--- 使う資料 ---
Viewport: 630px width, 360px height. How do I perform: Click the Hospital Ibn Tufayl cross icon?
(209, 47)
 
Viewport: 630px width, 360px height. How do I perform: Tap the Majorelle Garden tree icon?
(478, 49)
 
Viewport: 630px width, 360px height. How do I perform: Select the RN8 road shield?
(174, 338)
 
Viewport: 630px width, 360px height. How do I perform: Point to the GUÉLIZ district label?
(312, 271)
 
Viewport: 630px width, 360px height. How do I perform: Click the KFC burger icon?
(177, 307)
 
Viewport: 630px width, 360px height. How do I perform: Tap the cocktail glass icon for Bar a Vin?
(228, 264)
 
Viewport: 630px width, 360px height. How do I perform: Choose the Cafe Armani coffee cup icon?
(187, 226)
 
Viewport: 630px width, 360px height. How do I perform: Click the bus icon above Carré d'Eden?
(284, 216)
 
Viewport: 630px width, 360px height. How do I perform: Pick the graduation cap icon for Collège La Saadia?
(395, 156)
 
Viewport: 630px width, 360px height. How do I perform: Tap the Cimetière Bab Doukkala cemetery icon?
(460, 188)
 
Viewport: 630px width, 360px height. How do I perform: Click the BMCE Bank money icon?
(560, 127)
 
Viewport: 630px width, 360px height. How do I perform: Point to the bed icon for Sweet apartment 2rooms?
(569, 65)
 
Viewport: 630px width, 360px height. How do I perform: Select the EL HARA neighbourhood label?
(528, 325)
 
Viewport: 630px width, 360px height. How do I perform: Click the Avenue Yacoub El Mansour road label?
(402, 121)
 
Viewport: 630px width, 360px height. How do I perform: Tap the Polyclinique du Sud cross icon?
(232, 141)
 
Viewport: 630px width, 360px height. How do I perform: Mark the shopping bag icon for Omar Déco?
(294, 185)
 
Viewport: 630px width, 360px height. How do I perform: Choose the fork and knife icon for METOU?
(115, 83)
---
■ 目的
資料のうち「Sweet apartment 2rooms?」を含む行から最後の行までを、質問も含めてすべてここに移してください。その際、答えにある座標の数字にはどれも110を足してください。

■ 期待される答え
Viewport: 630px width, 360px height. How do I perform: Point to the bed icon for Sweet apartment 2rooms?
(679, 175)
 
Viewport: 630px width, 360px height. How do I perform: Select the EL HARA neighbourhood label?
(638, 435)
 
Viewport: 630px width, 360px height. How do I perform: Click the Avenue Yacoub El Mansour road label?
(512, 231)
 
Viewport: 630px width, 360px height. How do I perform: Tap the Polyclinique du Sud cross icon?
(342, 251)
 
Viewport: 630px width, 360px height. How do I perform: Mark the shopping bag icon for Omar Déco?
(404, 295)
 
Viewport: 630px width, 360px height. How do I perform: Choose the fork and knife icon for METOU?
(225, 193)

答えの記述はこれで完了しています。